- Born: Efren Geronimo Peñaflorida Jr. March 5, 1981 (age 45)
- Known for: 2009 CNN Hero of the Year

= Efren Peñaflorida =

Filipino teacher and development worker

Efren Geronimo Peñaflorida, OL (born March 5, 1981), is a Filipino teacher and development worker. He offers Filipino youth an alternative to street gangs through education, recreating school settings in unconventional locations such as cemeteries and trash dumps.

In March 2009, Peñaflorida was featured as a CNN Hero as part of the news network's program to honor individuals who make extraordinary contributions to help others. On November 22, 2009, he was named CNN Hero of the Year.

== Early life ==
Efren Peñaflorida was born the middle child of Efren Peñaflorida Sr., a tricycle driver, and Lucila Geronimo, a housewife. The family eventually started a small nut business to make ends meet. Efren grew up in an urban slum near an open dump site in Cavite City, Cavite, playing amongst garbage and swimming in polluted waters. He would often fall victim to neighborhood bullying. Peñaflorida was one of World Vision's sponsored-children during his early childhood.

Peñaflorida completed his elementary and high school education through the help of scholarships and financial assistance, and received several class awards and honors. In 2000, he graduated from San Sebastian College–Recoletos de Cavite with a degree in computer technology, receiving highest honors. He pursued a second course at Cavite City campus of the Cavite State University, graduating cum laude in 2006 with a degree in Secondary Education.

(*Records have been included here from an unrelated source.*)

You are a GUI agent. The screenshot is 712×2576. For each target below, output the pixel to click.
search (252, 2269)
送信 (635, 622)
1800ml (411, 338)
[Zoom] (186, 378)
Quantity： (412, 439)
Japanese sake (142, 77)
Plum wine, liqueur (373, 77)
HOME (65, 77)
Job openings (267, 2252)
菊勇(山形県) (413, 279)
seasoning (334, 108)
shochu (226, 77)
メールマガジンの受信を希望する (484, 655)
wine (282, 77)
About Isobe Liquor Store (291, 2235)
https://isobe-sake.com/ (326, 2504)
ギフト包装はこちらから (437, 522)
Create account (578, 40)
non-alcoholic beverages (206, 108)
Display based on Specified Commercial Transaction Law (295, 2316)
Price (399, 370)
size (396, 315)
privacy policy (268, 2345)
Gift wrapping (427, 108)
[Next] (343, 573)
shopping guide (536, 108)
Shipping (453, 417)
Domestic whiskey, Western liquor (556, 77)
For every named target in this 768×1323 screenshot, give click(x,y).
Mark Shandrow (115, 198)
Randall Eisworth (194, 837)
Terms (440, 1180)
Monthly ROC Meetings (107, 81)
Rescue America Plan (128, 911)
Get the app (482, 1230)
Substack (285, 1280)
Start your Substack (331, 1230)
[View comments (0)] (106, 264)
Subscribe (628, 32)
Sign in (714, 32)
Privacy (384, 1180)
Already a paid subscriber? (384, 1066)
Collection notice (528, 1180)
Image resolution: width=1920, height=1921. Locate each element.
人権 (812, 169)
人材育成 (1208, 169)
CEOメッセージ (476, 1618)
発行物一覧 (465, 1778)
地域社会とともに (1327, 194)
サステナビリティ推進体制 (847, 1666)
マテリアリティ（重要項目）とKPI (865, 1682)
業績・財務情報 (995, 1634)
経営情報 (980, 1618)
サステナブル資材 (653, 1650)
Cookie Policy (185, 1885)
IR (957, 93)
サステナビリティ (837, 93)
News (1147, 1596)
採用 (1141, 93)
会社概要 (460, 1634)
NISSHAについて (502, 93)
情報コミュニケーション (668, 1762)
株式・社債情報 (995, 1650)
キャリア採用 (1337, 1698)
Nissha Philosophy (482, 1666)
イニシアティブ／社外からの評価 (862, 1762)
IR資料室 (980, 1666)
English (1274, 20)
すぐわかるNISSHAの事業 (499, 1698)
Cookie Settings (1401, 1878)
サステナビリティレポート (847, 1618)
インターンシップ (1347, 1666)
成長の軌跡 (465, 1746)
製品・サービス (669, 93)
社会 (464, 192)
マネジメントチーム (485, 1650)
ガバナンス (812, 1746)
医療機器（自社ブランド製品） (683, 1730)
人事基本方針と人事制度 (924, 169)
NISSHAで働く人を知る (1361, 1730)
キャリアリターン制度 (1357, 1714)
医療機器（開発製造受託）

== Dynamic Teen Company ==
In 1997, at 16 years old, Peñaflorida started a youth group in his high school aimed at diverting students' attention away from street gangs, and towards community activism and personal development. Joined by other classmates, they named the group Dynamic Teen Company.

Dynamic Teen Company started as a friendship club of around 20 members, with an aim of providing youth awareness projects, talent and self-development activities, and community services. They collaborated with Club 8586, another community service organization operating in the area.

They eventually pioneered the idea of the "pushcart classroom", where pushcarts were stocked with school materials such as books, pens, tables, and chairs, and then used on Saturdays to recreate school settings in unconventional locations such as the cemetery or trash dump.

=== CNN Hero ===
Peñaflorida was nominated for CNN Heroes by Club 8586, the youth group that financed his elementary and high school education. After sifting through 9,000 nominees from over 100 countries, CNN's Blue Ribbon Panel selected Peñaflorida as one of its 28 heroes of 2009. On October 1, Peñaflorida was named among the ten finalists. On November 22, he was named CNN Hero of the Year for 2009. The award includes $100,000 cash to continue his work with Dynamic Teen Company.

Philippine President Gloria Macapagal Arroyo conferred on Efren Peñaflorida the Order of Lakandula in a ceremony at Malacañang Palace upon his return to the Philippines.